Illinois Sen. Dick Durbin to reintroduce Domestic Terrorism Prevention Act

In the wake of Wednesday's attack on the Capitol, Illinois Sen. Dick Durbin plans to reintroduce the Domestic Terrorism Prevention Act.

The bill was first introduced by Durbin and Brad Schneider of Illinois last fall. It passed in the House, but went nowhere in the Senate.

Sen. Durbin is now hoping that will change.

"After the attack on the Capitol, I hope that congress can finally come together and do something to address this threat," said Sen. Durbin.

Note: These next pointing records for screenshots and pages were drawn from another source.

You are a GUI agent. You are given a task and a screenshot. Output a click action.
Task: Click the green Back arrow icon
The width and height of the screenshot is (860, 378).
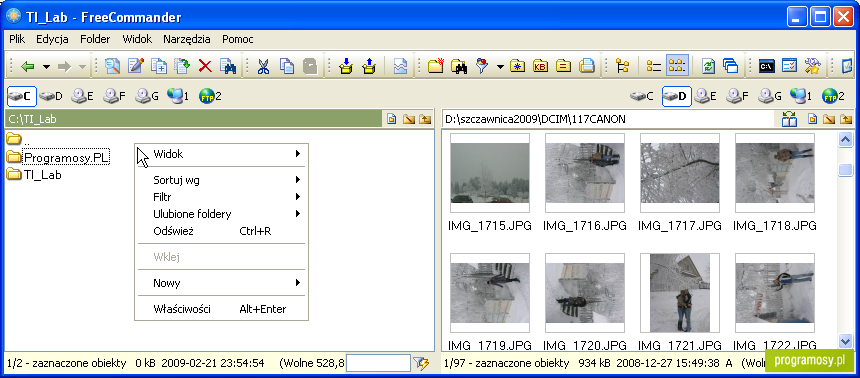[27, 66]
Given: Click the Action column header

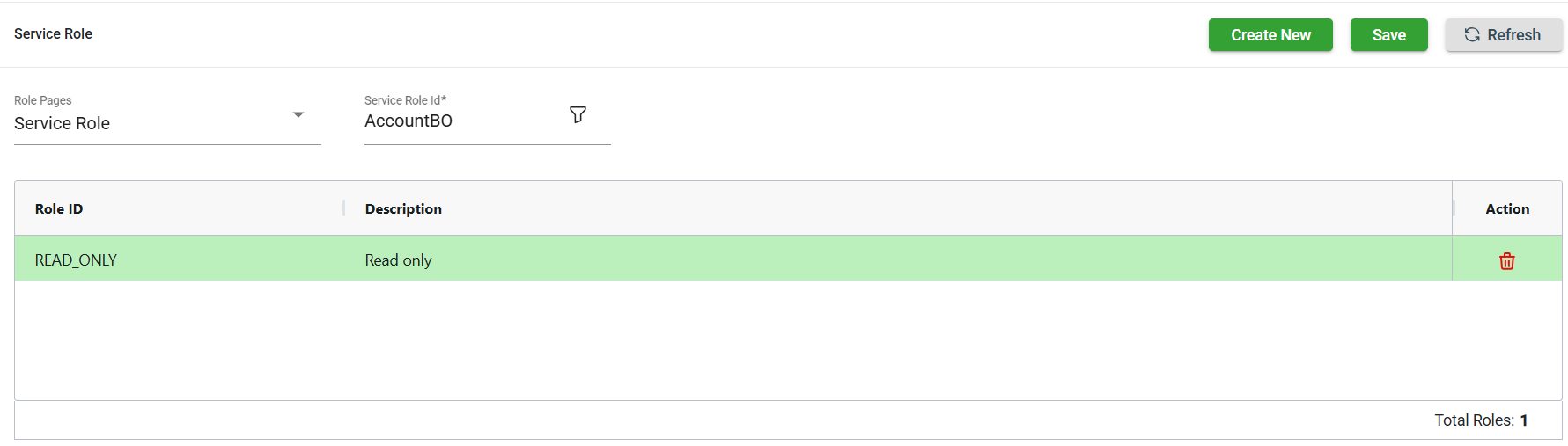Looking at the screenshot, I should coord(1506,209).
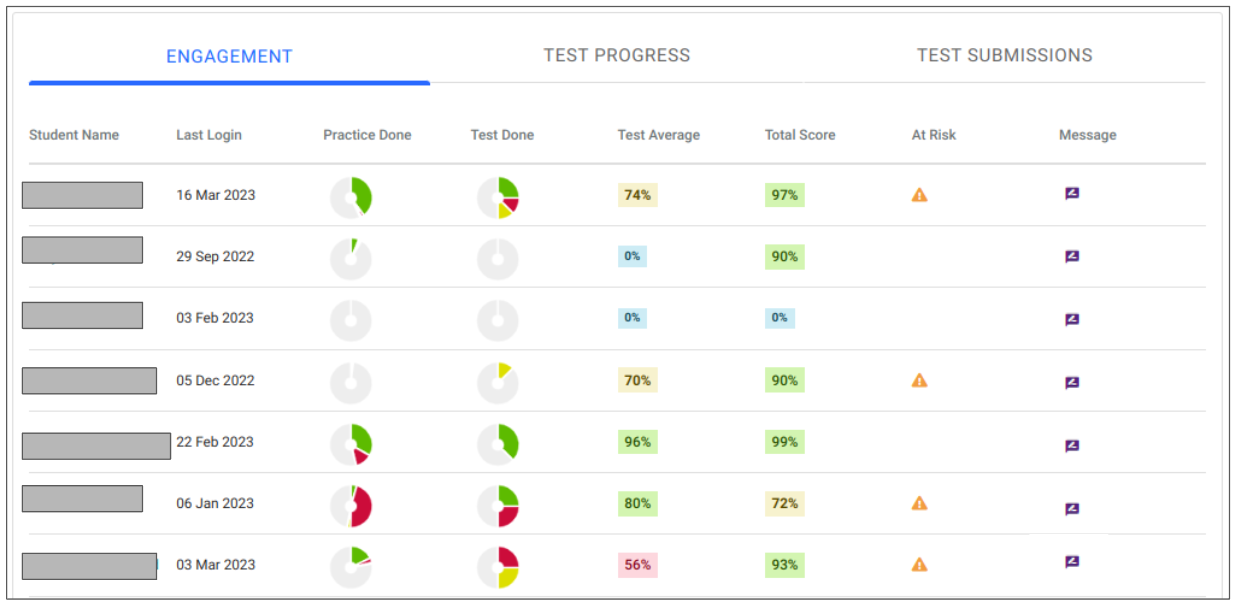Open message icon in 22 Feb 2023 row
The height and width of the screenshot is (605, 1233).
coord(1072,446)
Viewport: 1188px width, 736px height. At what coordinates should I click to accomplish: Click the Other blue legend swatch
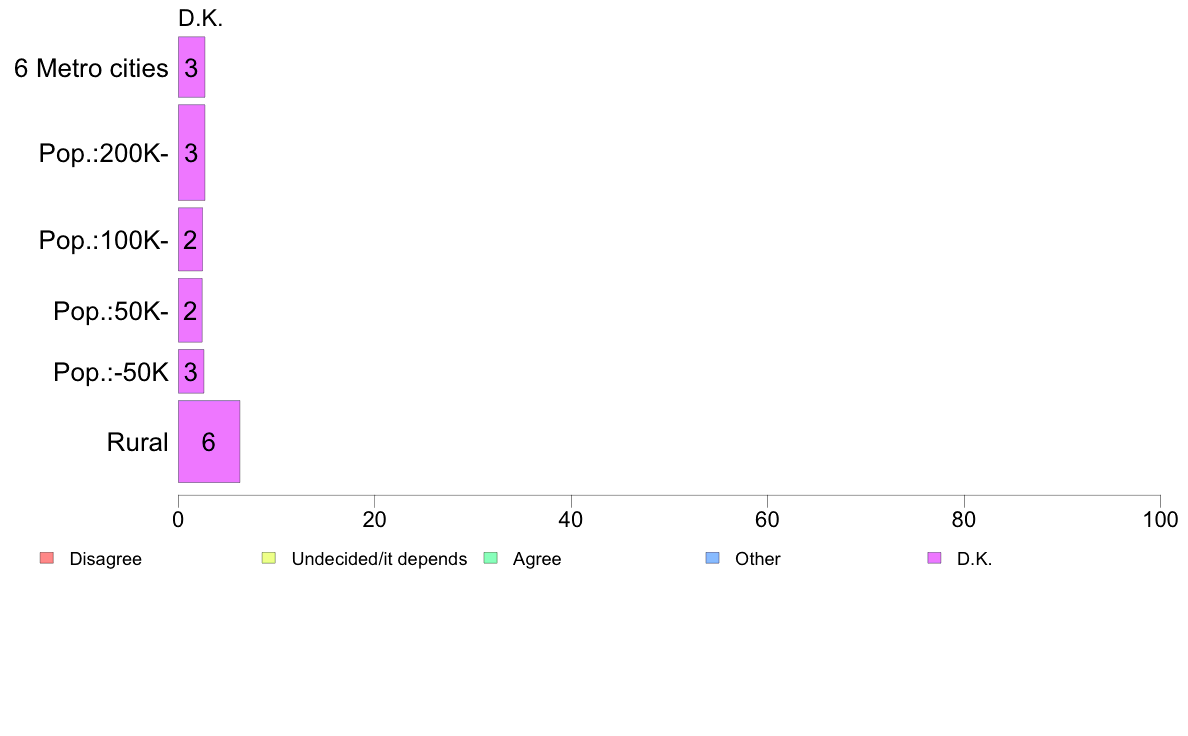[x=712, y=558]
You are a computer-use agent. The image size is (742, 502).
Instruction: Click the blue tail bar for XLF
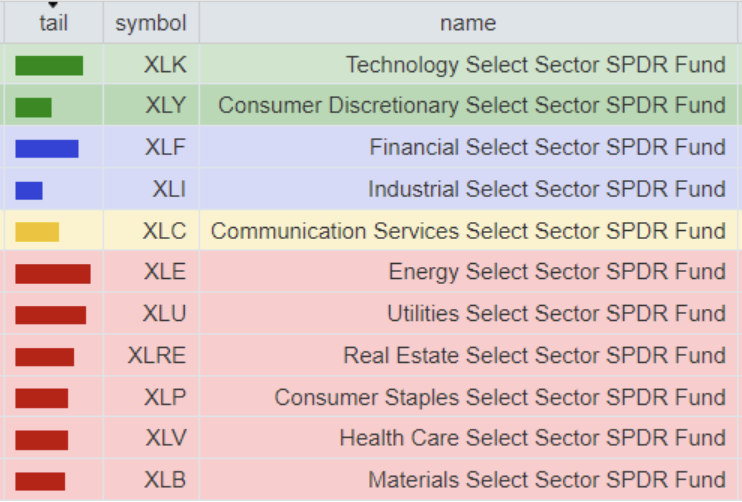tap(47, 149)
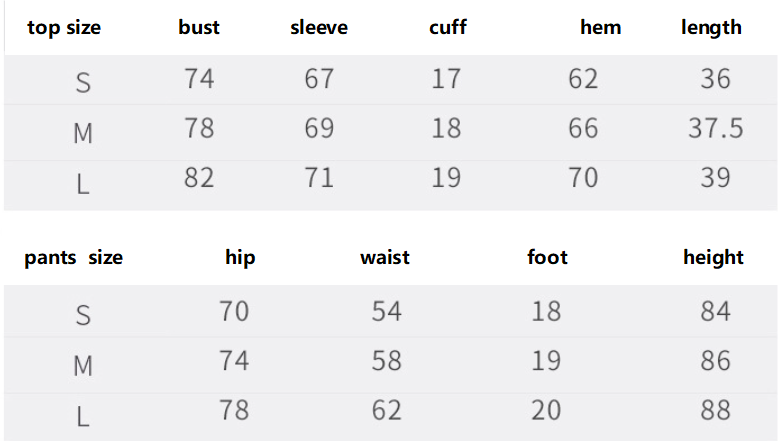The height and width of the screenshot is (441, 778).
Task: Click the 37.5 length value
Action: click(715, 129)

Sen. Durbin's Domestic Terrorism Prevention Act would establish government offices at the DOJ, FBI and Department of Homeland Security to prevent future attacks, like the one this week at the US Capitol.

"It would require these offices to regularly assess the domestic terrorism threat," said Sen. Durbin.


Durbin was among those on the chamber floor when it came under attack Wednesday.

"Someone broke through the door in a suit, went up to the VP and literally dragged him out of his chair and off the podium. It was a secret service agent," said Sen. Durbin.

The bill would also provide training and resources to local law enforcement to respond to domestic terrorist threats.

Sen. Durbin says he's going to be contacting President-elect Joe Biden's pick for Attorney General, Merrick Garland, about this effort in the coming days.